Ziel der Aufgabe :: Gib die Zeilen vom Anfang der Quelldaten bis einschließlich der Zeile mit „coord(274,255)“ vollständig wieder. Erhöhe dabei jeden Koordinatenwert in den Antworten um 54.

Aus einer Sammlung extrahierte Daten:

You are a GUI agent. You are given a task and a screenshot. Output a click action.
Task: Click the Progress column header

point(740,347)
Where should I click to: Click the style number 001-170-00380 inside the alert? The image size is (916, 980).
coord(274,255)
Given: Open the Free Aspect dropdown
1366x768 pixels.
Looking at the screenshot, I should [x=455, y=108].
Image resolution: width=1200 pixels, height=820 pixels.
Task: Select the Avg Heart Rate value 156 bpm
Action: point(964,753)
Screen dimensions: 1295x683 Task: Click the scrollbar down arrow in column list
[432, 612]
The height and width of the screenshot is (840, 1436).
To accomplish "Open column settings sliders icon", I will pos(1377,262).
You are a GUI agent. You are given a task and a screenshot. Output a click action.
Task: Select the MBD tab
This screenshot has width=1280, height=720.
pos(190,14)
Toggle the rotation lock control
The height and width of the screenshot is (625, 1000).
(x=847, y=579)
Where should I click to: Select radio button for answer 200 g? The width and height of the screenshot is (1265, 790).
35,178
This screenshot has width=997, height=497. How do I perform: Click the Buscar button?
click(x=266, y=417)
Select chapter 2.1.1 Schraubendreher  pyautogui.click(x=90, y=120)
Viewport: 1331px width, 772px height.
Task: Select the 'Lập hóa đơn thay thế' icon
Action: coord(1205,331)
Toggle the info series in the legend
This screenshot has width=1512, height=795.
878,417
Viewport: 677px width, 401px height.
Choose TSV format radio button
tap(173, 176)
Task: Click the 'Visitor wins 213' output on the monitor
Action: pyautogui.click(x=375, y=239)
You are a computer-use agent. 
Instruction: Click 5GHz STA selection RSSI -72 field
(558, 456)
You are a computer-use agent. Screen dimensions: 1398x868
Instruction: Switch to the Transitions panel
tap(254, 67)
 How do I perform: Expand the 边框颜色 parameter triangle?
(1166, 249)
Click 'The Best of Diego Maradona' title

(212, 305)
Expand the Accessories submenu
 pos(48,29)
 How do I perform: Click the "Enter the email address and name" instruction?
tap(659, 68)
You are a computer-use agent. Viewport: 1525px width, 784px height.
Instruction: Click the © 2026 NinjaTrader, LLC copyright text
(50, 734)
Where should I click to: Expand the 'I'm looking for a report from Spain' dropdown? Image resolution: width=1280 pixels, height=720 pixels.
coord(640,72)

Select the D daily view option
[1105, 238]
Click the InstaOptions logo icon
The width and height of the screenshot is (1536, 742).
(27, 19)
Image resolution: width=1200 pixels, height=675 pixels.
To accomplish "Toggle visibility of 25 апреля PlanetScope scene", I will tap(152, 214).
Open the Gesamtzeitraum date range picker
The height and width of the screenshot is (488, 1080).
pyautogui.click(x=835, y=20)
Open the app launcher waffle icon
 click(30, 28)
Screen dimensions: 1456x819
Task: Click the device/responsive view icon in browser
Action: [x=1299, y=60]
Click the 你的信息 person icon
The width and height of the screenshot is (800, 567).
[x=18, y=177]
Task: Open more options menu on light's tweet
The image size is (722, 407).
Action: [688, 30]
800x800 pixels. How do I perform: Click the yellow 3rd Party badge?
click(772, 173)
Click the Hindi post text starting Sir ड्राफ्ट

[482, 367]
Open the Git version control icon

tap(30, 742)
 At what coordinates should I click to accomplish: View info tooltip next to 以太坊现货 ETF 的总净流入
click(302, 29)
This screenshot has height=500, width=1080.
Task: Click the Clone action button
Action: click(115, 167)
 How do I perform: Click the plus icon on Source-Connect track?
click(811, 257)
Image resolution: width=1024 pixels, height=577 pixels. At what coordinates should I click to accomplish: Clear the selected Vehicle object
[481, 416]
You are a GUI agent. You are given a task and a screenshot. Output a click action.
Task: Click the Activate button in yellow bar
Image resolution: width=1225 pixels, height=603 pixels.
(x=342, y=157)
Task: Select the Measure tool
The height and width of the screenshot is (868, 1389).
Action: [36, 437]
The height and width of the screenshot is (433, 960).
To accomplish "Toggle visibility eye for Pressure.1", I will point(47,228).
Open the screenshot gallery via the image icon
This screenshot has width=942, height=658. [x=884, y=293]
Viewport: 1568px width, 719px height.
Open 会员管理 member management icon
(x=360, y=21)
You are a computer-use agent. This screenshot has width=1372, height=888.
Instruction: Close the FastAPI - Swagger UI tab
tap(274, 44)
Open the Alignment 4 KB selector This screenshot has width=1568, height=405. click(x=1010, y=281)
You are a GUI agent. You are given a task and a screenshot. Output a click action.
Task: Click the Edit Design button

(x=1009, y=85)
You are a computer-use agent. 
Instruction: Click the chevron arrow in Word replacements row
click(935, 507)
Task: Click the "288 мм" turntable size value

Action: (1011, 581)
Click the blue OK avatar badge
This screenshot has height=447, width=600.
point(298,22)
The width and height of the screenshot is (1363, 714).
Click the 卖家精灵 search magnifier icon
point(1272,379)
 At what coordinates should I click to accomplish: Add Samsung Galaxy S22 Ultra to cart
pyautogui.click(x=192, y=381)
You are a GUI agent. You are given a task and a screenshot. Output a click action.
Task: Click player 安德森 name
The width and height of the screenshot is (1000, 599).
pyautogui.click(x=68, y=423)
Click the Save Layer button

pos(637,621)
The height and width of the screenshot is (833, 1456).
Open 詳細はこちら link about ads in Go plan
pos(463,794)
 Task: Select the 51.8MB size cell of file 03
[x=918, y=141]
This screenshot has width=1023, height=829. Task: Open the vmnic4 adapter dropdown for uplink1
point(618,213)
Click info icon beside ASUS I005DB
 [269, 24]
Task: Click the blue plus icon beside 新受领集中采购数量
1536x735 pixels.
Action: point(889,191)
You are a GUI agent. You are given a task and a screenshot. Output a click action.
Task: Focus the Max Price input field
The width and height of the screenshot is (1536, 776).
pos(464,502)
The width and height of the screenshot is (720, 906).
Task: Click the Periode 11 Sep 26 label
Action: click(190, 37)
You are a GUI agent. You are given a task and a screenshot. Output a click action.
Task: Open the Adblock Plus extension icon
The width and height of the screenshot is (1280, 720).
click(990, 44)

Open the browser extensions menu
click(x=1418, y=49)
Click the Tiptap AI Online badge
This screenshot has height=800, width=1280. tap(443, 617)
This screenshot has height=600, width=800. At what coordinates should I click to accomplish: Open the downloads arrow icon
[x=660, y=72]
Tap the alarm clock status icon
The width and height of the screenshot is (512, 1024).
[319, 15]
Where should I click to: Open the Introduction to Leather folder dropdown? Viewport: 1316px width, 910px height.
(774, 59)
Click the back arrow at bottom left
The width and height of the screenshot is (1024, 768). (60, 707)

Lösung der Aufgabe ::
You are a GUI agent. You are given a task and a screenshot. Output a click action.
Task: Click the Progress column header

point(794,401)
Where should I click to: Click the style number 001-170-00380 inside the alert? The image size is (916, 980).
coord(328,309)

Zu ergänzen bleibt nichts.